Not crossing the Black Sea but still, that’s what it felt like. No windows.

They said, “Ropes are to be kept near in case of need.” They said it that way. In case.
Muscular fatigue was ascribed to the irritating effects of nerve plates, of an excess of water in the organs.

We dreamt of diving off the upper deck and into the water and being stung by a sting-ray on the eighteenth day. To cure injuries caused by the sting-ray, they tell us, you must find a woman willing to urinate into the wound. As there were hardly any women there, this proved nearly impossible at the time. At that time, we stopped dreaming.

And they stood at the window and let loose a raven that never returned.
But you said there were no windows?
They stood at the window and saw shadows give shape to light.

If I say there are windows, then suddenly there are windows.

Theory (continued)

If I stand at a window, am I waiting?

a window as a boundary
more than a gateway into
where are they now?
The lucky few

Disembarking

Almost every culture includes an ancient flood story. Details vary, but the basic plot is the same: Deluge kills all but a lucky few.

Only the slightest evidence of life survives. Like shells one finds among shore rocks. A lucky few.

There are similarities and there are differences in each rendition and every retelling. Differences might include a window or a meal. They had no bread for instance, or at least not leavened. In one version, the destruction was wrought by gas and not water at all.

Similarities:
According to the legend, he was hesitant to take that first step onto new ground. Not because he mourned what was lost but because he was afraid of what it would mean to survive.

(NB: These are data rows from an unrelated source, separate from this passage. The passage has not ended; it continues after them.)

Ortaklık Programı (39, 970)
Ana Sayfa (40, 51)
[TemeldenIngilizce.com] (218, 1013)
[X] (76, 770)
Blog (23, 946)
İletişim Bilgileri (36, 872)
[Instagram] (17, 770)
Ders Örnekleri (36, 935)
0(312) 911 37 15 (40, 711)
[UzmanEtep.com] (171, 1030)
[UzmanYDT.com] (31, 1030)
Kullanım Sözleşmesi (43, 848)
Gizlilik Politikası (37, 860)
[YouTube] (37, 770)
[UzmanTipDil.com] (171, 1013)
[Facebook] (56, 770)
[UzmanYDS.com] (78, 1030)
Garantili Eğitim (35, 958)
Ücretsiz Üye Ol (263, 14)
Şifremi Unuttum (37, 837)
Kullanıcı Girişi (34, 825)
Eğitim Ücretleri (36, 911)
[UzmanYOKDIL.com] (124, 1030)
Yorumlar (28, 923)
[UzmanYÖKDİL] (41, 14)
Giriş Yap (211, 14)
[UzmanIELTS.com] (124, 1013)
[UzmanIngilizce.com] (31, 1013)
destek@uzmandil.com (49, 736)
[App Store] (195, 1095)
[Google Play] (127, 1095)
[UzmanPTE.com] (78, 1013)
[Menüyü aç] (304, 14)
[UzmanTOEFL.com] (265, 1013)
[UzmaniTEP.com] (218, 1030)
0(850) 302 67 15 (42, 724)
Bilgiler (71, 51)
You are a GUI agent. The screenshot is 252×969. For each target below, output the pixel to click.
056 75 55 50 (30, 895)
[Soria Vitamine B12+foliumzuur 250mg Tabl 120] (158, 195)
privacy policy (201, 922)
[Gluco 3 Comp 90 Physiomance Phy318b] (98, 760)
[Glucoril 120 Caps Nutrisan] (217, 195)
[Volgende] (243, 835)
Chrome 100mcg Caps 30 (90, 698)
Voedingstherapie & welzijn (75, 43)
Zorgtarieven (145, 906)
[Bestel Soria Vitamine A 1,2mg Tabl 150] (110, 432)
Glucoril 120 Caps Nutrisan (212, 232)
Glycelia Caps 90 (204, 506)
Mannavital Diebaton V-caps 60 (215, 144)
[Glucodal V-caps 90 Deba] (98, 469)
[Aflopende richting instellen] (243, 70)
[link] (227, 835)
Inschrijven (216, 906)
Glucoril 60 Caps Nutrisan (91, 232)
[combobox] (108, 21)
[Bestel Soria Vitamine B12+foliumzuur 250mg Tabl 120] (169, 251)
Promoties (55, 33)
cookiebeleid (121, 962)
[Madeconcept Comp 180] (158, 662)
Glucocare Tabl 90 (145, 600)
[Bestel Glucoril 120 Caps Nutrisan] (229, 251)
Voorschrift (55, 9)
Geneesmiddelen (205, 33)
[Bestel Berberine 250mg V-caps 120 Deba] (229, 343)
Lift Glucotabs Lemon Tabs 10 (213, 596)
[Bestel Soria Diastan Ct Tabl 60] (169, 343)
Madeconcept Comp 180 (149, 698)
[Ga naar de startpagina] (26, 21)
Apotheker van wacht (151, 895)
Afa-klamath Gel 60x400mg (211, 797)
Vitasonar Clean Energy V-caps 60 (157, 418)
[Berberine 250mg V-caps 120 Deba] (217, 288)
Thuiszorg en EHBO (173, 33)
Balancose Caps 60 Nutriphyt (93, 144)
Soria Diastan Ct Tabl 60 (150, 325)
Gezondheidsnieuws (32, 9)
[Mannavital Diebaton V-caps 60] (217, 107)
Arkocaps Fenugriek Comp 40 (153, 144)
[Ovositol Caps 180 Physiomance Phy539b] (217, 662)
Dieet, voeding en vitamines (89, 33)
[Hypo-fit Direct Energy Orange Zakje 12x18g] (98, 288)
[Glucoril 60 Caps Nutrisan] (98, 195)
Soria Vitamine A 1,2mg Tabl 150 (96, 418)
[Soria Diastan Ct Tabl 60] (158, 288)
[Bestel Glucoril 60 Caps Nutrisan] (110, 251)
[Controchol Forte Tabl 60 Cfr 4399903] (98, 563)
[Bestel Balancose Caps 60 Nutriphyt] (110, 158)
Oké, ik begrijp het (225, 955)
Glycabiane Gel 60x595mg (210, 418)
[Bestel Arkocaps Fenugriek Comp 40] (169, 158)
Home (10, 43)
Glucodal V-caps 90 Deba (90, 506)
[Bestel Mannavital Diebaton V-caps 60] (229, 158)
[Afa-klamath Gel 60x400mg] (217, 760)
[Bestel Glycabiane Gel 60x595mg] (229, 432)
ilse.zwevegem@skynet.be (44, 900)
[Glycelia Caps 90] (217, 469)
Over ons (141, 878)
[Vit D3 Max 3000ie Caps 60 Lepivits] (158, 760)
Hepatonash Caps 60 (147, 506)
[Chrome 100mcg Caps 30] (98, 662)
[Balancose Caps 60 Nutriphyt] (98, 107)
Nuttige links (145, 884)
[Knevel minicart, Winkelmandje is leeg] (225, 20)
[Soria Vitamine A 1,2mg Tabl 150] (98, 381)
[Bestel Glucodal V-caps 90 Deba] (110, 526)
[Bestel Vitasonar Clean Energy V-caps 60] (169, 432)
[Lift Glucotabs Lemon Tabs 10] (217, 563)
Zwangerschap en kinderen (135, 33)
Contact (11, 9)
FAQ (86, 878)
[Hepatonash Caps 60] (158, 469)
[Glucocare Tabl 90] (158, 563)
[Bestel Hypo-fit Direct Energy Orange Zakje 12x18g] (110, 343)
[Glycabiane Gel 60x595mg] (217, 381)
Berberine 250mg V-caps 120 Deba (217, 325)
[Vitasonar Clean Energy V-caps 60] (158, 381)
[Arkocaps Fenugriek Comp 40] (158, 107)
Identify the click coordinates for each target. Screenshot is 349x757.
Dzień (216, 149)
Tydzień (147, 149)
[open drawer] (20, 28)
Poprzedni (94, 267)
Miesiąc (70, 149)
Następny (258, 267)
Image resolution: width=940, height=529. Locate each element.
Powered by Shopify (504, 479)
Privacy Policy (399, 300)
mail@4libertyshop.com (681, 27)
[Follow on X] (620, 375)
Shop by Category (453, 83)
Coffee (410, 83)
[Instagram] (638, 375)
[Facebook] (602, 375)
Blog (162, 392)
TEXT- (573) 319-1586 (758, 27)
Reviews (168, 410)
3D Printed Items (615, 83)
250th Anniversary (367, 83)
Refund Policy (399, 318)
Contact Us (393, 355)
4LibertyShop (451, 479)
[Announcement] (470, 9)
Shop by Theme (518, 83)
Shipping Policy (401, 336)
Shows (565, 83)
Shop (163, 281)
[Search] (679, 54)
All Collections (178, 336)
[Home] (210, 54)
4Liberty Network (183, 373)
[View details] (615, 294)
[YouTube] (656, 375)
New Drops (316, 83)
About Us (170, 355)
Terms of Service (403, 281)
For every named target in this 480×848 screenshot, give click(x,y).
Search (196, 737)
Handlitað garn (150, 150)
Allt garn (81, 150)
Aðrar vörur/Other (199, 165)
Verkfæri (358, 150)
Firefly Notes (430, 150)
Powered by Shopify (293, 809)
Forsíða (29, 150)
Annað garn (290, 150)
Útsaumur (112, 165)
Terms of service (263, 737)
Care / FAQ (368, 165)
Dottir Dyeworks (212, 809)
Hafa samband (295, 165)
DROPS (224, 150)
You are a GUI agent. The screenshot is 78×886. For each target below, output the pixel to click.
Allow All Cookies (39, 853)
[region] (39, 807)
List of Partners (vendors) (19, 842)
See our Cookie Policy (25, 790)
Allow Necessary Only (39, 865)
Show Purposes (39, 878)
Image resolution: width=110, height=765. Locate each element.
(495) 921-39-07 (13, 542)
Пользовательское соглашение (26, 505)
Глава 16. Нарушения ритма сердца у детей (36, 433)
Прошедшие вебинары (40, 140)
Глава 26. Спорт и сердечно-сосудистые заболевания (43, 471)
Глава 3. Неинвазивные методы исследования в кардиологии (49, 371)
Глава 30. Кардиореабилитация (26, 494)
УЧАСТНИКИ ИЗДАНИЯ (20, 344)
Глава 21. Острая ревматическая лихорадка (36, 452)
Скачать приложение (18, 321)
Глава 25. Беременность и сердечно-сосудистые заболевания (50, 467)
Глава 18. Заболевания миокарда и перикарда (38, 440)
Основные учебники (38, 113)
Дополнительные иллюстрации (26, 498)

There is a word for luck in our language that does not translate into a thing that is good.

Slowly, slowly we walked through the streets, seeming to glide above the ground.
Every step is a tentative one because it will happen again and again and again.

“Take cover,” we say. “It looks like rain”

 


SOURCES
1. Genesis 5:32-10:1
2. The Epic of Gilgamesh
3. National Geographic, Ballad & The Black Sea
4. Rosmarie Waldrop, A Form/of Taking/It All

 


Rebekah Bergman writes short stories and poems. Her first book of poetry The Body Theater will be published by O Balthazar Press in 2015. She lives in Brooklyn and is pursuing an MFA at the New School.